Section 154 of the Insurance Code, 215 ILCS 5/154, sets out the circumstances in which an insurer may rescind the insurance contract. The circumstances include a statement made on the application that is false and/or materially affect the acceptance of the risk assumed by the insurer.
Justice Charles E. Freeman set forth in his Illinois Supreme Court opinion that a representation, even if innocently made, can serve to void a policy and that intent to deceive is not necessary. There is no dispute in this case that the misrepresentation on the application materially affected acceptance of the risk.
The defendants argued that Section 154 is in conflict with Illinois public policy and it should not be used as a sword to vitiate insurance coverage.
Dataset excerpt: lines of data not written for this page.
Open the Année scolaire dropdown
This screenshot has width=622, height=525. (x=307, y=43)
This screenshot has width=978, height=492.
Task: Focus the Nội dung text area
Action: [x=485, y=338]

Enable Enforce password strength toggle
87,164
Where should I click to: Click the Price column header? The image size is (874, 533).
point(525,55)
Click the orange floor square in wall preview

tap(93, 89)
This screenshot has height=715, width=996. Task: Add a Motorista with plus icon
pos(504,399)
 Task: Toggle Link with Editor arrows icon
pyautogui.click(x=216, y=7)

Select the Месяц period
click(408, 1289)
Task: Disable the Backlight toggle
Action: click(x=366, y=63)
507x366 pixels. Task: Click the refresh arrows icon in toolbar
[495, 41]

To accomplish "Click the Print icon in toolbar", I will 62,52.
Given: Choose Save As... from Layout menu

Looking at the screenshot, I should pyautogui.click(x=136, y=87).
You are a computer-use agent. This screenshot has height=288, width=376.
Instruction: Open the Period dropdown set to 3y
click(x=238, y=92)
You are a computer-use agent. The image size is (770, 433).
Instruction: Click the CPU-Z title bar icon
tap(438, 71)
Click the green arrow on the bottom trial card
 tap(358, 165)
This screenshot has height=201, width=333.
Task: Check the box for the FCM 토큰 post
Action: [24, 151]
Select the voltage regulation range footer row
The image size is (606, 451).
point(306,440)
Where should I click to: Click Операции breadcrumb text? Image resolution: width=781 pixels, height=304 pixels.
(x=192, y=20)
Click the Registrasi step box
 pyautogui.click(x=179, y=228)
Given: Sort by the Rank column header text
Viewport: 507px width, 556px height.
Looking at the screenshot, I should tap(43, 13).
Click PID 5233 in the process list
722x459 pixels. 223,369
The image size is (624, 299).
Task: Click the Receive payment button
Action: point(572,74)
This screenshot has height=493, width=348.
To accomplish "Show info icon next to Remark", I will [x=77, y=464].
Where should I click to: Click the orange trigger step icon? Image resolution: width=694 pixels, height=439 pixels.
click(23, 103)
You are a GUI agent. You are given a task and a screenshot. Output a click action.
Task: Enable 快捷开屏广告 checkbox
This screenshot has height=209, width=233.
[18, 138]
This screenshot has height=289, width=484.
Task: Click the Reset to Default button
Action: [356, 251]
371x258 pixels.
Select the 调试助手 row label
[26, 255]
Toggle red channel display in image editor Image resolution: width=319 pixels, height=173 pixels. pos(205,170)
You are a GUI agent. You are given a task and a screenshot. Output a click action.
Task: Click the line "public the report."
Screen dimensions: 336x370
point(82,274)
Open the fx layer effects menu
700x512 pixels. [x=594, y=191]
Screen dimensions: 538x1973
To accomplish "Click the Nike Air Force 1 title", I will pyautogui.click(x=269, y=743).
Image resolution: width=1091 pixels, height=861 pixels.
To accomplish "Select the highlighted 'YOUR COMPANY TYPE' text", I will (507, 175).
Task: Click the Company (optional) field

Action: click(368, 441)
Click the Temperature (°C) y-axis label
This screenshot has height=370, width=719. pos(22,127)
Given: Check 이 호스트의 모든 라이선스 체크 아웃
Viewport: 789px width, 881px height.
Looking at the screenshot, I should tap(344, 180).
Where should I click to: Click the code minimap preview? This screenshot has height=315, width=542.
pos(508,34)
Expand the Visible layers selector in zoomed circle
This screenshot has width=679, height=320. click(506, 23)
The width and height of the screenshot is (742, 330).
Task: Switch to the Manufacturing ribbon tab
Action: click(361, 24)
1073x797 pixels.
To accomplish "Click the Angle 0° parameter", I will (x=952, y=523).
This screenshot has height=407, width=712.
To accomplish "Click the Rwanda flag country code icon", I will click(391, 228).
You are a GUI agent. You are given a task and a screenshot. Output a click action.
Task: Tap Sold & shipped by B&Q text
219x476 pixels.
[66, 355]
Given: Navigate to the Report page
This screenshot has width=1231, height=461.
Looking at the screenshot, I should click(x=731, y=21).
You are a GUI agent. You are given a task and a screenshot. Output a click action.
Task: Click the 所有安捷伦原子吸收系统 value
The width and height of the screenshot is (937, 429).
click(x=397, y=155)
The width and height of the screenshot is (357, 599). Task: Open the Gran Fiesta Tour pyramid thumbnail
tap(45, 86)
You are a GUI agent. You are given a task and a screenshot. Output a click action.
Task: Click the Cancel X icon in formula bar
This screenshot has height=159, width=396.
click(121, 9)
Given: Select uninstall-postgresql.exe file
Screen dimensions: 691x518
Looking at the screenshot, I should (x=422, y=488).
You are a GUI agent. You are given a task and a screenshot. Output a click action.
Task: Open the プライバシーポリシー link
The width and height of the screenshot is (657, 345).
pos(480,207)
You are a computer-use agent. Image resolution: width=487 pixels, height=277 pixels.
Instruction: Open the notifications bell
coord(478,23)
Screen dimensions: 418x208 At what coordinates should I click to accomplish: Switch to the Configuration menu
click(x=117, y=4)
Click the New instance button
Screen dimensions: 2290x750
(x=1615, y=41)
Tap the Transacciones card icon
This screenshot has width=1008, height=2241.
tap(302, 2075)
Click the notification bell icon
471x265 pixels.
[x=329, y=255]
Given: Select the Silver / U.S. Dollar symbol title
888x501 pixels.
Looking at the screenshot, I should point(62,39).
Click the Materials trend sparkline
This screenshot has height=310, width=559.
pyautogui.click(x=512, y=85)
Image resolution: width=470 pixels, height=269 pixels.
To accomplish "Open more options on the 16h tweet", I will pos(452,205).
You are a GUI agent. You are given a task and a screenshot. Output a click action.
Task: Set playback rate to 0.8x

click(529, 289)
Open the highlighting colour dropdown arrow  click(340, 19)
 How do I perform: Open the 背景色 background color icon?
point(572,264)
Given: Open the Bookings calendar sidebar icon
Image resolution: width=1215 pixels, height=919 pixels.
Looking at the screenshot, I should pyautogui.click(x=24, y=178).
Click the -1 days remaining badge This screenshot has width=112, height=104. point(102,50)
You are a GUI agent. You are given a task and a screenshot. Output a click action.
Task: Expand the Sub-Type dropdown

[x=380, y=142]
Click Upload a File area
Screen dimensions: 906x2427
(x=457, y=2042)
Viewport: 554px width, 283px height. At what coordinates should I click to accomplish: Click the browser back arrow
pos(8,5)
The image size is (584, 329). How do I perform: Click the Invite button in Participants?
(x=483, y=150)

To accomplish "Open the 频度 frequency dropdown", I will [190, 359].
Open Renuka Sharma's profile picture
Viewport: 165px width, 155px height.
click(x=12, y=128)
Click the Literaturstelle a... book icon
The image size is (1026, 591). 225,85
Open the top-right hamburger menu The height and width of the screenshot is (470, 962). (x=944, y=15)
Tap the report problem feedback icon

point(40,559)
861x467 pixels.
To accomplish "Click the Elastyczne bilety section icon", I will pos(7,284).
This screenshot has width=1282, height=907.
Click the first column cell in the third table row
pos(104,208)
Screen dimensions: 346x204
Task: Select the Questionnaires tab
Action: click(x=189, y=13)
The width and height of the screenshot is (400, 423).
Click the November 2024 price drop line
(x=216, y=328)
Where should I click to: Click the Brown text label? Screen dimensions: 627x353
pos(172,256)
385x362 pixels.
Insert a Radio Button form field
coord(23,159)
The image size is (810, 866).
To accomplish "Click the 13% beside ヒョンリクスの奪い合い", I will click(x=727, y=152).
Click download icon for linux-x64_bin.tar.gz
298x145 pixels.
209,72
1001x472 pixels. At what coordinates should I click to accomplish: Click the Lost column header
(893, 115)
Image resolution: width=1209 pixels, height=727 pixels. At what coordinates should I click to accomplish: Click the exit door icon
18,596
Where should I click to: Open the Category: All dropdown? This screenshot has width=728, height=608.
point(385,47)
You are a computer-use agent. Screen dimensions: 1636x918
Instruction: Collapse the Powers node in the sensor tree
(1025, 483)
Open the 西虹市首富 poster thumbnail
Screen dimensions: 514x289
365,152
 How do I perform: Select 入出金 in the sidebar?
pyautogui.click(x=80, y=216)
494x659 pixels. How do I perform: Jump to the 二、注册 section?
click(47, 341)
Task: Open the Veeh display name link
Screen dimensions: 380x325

The defendants argued that the appellate court was right in applying the innocent-insured doctrine to protect the interest of attorney Terpinas.
Justice Freeman disagreed when he observed that the case law authority in which the appellate court relied for the innocent-insured doctrine, Economy Fire & Casualty v. Warren, 71 Ill.App.3d 625 (1979) did not involve rescission of an insurance policy under Section 154. That case involved the rescission of a settlement agreement between an insured and an insurer when one of the insured’s misrepresented facts that led to the settlement.
Justice Freeman concluded that the appellate court was wrong in applying the doctrine in this case.
In addition, Justice Freeman pointed out that the appellate court was in error in partially severing the policy to facilitate application of the innocent-insured doctrine pursuant to the ISBA policy’s severability clause.
The Supreme Court said that even if the legal malpractice insurance policy was treated differently for each of the attorneys insured, there was nothing in to permit the application, or the misrepresentation it contained, to be split off from any individual contract.
Justice Freeman acknowledged that the law of rescission puts the parties back in the same place they were before the misrepresentation or contract took place. In other words, the parties have restored to the status quo. This could happen in an insurance policy case where the insurer refunds the premium it received. ISBA did that here. That was the restoration of the status quo ante but it was impossible to do that not because of the parties seeking rescission, but because such restoration may not be required by law.
There was an argument raised by the defendants that the application was nothing more than a renewal form. The court disagreed. There was one dissent by Justice Kilbride who maintained that the innocent-insured doctrine should be applied because Terpinas had reasonable expectation of continuing insurance overage.
Accordingly, the Illinois Supreme Court reversed the Illinois Appellate Court’s decision allowing rescission. The court found that the Illinois Insurance Code, Section 154, does not require an intent to deceive and may give rise to an insurer to rescind based on an innocent, but material misrepresentation in an application.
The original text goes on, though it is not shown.